The current results indicate that the use of optimised heating and cooling times, and larger applied power values can result in significant treatment time gains for all treatment configurations. In order to implement those optimisation approaches in a clinically practical manner, one must be able to both measure or estimate the values of the temperatures in the tumour and intervening normal tissues online, and to then rapidly find the optimal values of the cooling and heating times for each heating pulse. Blankespoor et al. Citation[49] have begun developing and implementing a real time, on-line MRgHIFU version of this approach.

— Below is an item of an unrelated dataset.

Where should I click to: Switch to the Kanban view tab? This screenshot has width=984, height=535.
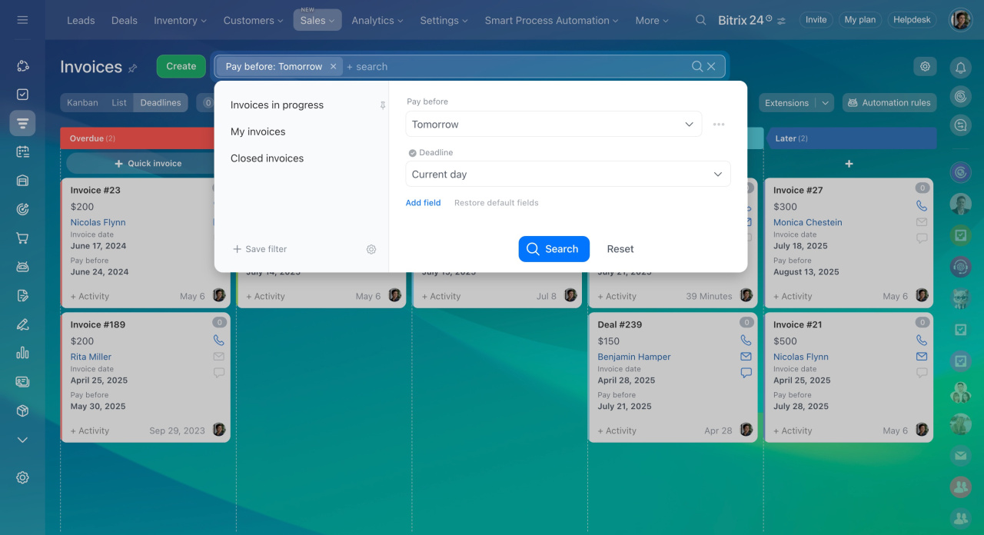tap(82, 103)
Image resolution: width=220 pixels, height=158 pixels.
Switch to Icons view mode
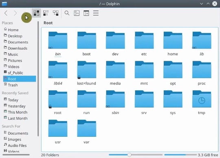click(36, 13)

The initial prototype's experimental evaluation Citation[50] demonstrated that the large theoretical time gains predicted by the current simulations can be practically realised in real-time.

Conclusions

A new procedure has been developed and shown through simulations to significantly reduce HIFU treatment time through optimising individual pulse heating and cooling times. The results also show that increasing the applied power level monotonically decreases total treatment time for all presented scenarios, even when significant, treatment limiting normal tissue heating is present, and that the concommitant use of a judicicous choice of scan path can also result in significant additional time gains. Treatment time reductions of up to 85% are shown when compared to treatments that use typical fixed heating and cooling times. Use of the optimal heating and interpulse cooling time procedure, and maximising the applied power level for each heating pulse, provide two necessary, but not sufficient, conditions needed to minimise the total treatment time. These two treatment time reduction procedures are universally applicable to all treatment configurations and are decoupled from the steps involved in optimising the other scan parameters. Further work is needed to develop comprehensive approaches to optimising HIFU treatments’ other treatment configuration parameters, including the size and shape of the focal zone, as well as the trajectory.

Acknowledgements

This work was partially supported by NIH grant NIH-1-R01-CA134599, Siemens Medical Solutions, the Focused Ultrasound Foundation, a University of Utah Synergy Grant and the Ben B. and Iris M. Margolis Foundation. We appreciate the help of Dennis Parker and Joshua Coon on the manuscript.

Declaration of interest: The authors report no conflicts of interest. The authors alone are responsible for the content and writing of the paper.